[begin Stored data]

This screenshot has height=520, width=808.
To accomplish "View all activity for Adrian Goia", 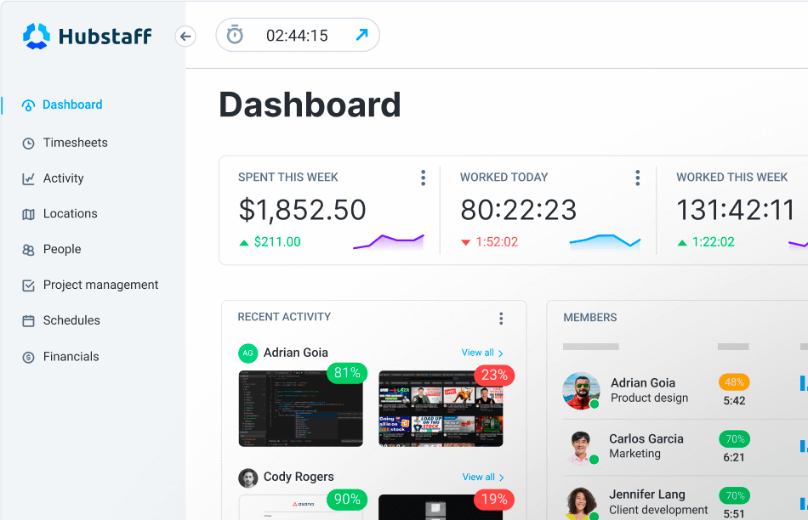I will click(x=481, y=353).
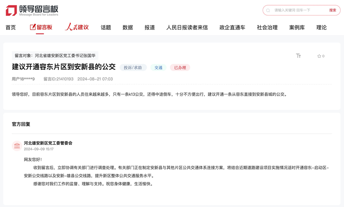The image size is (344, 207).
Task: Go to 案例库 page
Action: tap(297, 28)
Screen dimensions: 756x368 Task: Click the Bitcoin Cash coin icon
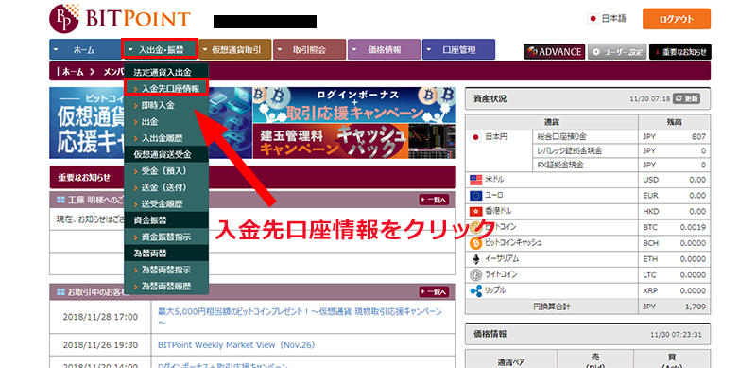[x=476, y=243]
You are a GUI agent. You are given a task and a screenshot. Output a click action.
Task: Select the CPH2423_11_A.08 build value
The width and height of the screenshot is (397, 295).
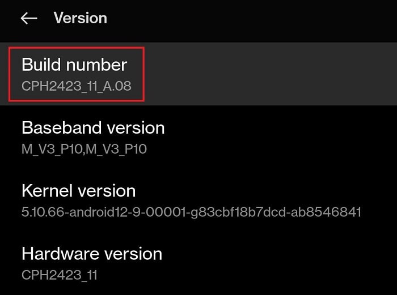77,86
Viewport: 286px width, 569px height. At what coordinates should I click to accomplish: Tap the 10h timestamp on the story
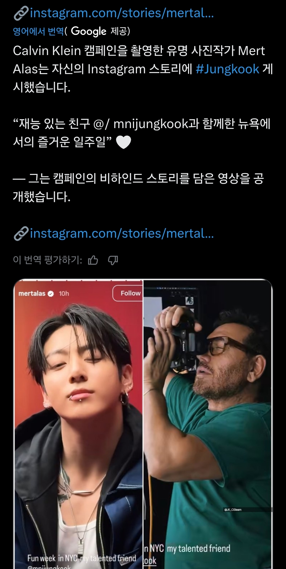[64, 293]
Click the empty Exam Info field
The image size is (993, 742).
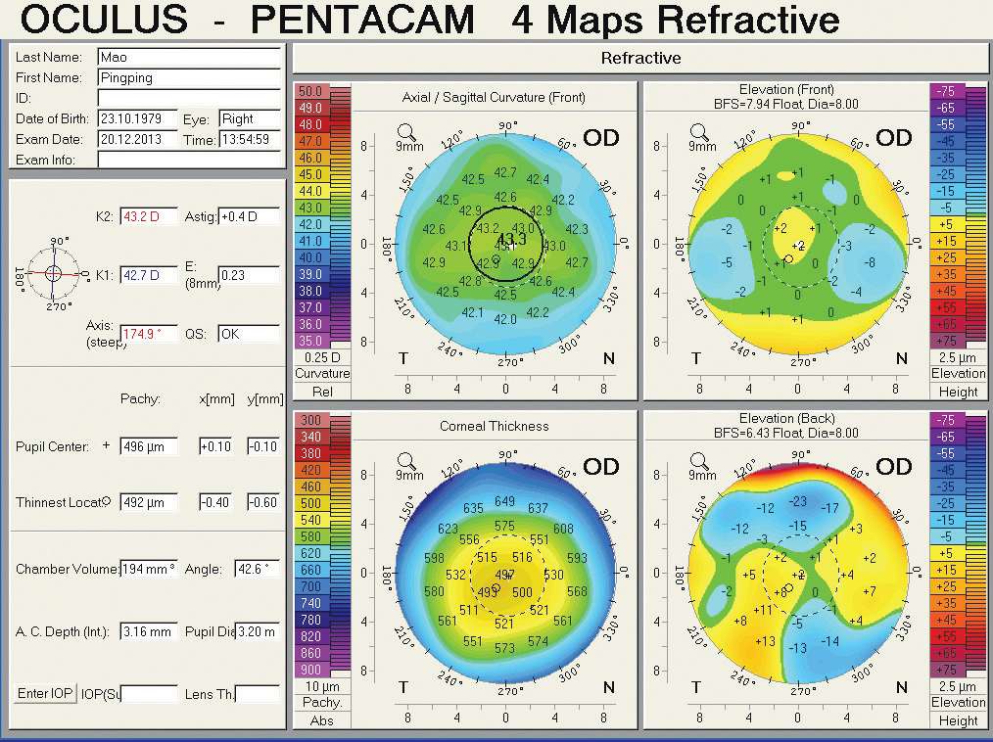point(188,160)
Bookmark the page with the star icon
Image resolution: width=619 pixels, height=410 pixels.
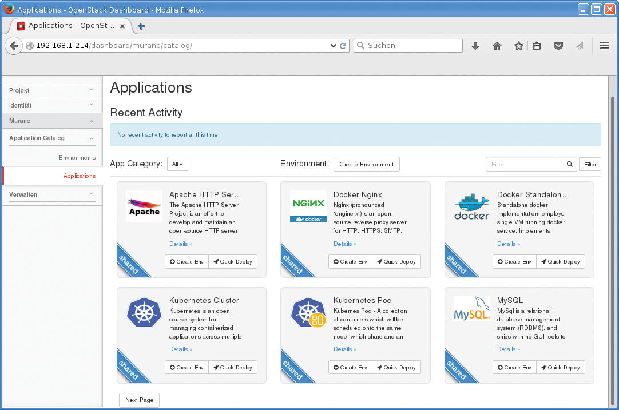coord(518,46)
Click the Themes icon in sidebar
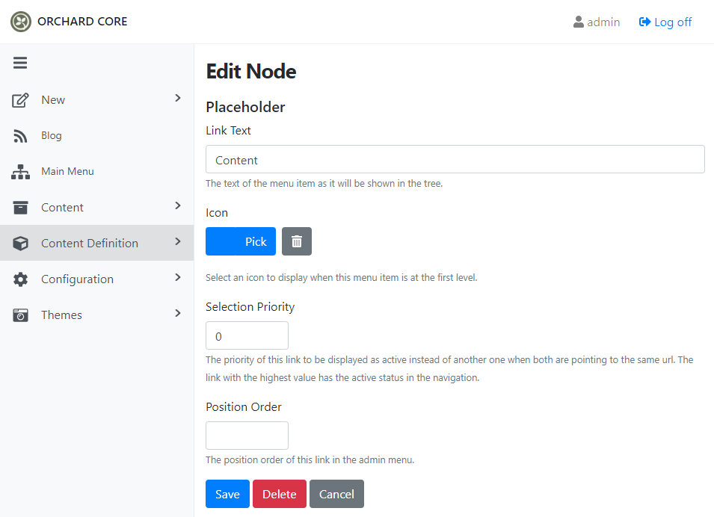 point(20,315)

[end Stored data]
[begin Stored data]

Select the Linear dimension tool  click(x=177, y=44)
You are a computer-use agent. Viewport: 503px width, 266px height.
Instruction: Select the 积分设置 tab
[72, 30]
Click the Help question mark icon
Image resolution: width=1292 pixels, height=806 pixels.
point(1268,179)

[end Stored data]

Problem statement:
Express the records from the line with "Click the empty Exam Info field" to the line with "point(20,315)" as a Markdown table with the columns Number and Content, one row for each line and no rows for blank lines. Leave the pictures out of the table.

Exercise solution:
| Number | Content |
|---|---|
| 1 | Click the empty Exam Info field |
| 2 | The image size is (993, 742). |
| 3 | point(188,160) |
| 4 | Bookmark the page with the star icon |
| 5 | Image resolution: width=619 pixels, height=410 pixels. |
| 6 | coord(518,46) |
| 7 | Click the Themes icon in sidebar |
| 8 |  point(20,315) |